After several months of analysis of Comet 67P/Churyumov-Gerasimenko, the European Space Agency’s Rosetta spacecraft has yielded some intriguing, and maybe unexpected, results. This data is refueling a long-running debate in the scientific community about a matter closer to home: the origin of Earth’s oceans.
It has long been debated exactly how Earth acquired its oceans. Were the waters of our oceans part of the Earth’s original stock of materials, or was it added later? Was it a combination of these? It is thought that any water present in the original formation of the Earth should have boiled away due to Earth’s hot, molten-rock temperatures–in which case some, if not most, of the ocean’s waters must have arrived after Earth cooled.
After four and a half billion years, how could we possibly tell where the water came from?
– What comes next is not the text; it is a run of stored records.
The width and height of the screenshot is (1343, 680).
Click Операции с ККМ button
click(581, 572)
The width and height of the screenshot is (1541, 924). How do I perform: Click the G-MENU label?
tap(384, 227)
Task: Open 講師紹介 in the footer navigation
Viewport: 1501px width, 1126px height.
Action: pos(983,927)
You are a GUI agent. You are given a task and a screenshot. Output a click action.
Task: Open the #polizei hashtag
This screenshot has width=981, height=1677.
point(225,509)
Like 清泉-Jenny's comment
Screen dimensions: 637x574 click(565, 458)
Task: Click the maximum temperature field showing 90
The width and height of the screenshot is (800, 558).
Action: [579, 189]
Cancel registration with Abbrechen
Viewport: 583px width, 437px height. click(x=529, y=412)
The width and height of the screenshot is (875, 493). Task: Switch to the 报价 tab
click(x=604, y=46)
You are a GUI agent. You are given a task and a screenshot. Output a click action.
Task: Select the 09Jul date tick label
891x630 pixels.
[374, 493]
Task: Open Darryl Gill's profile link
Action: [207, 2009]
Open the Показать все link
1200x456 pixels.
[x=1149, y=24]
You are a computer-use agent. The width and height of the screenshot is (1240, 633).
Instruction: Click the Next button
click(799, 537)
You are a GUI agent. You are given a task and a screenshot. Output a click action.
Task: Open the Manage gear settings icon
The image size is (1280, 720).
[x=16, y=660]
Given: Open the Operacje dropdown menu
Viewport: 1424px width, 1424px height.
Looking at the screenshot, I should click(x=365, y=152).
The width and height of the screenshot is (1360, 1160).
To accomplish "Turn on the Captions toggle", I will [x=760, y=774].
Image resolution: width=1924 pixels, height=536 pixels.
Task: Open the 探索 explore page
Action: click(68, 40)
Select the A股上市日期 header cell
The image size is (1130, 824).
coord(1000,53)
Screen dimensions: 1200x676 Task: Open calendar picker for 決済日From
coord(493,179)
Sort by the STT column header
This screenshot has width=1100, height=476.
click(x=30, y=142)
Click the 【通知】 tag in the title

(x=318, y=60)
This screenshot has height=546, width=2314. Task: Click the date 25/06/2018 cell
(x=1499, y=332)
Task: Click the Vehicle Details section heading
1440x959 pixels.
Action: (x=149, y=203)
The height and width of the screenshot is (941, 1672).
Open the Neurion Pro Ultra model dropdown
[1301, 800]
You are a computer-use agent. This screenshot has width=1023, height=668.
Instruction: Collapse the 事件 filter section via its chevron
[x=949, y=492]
The answer is in chemistry—particularly the chemistry of the hydrogen contained in water molecules. Hydrogen comes in different forms, or isotopes, the simplest of which contains a single proton in its nucleus. The hydrogen isotopes deuterium and tritium each contain a proton, plus one and two neutrons, respectively.
The proportion of water molecules containing deuterium atoms compared to “normal” water molecules possessing only hydrogen is a key ratio that can be used to match one sample to another—for example, matching the hydrogen-deuterium ratio in Earth’s ocean water to that sampled from a particular comet, sort of like matching the DNA found at a crime scene to an individual suspect. In this case, the “crime” being investigated is the appearance of Earth’s oceans—so we can probably be lenient on any suspects we match.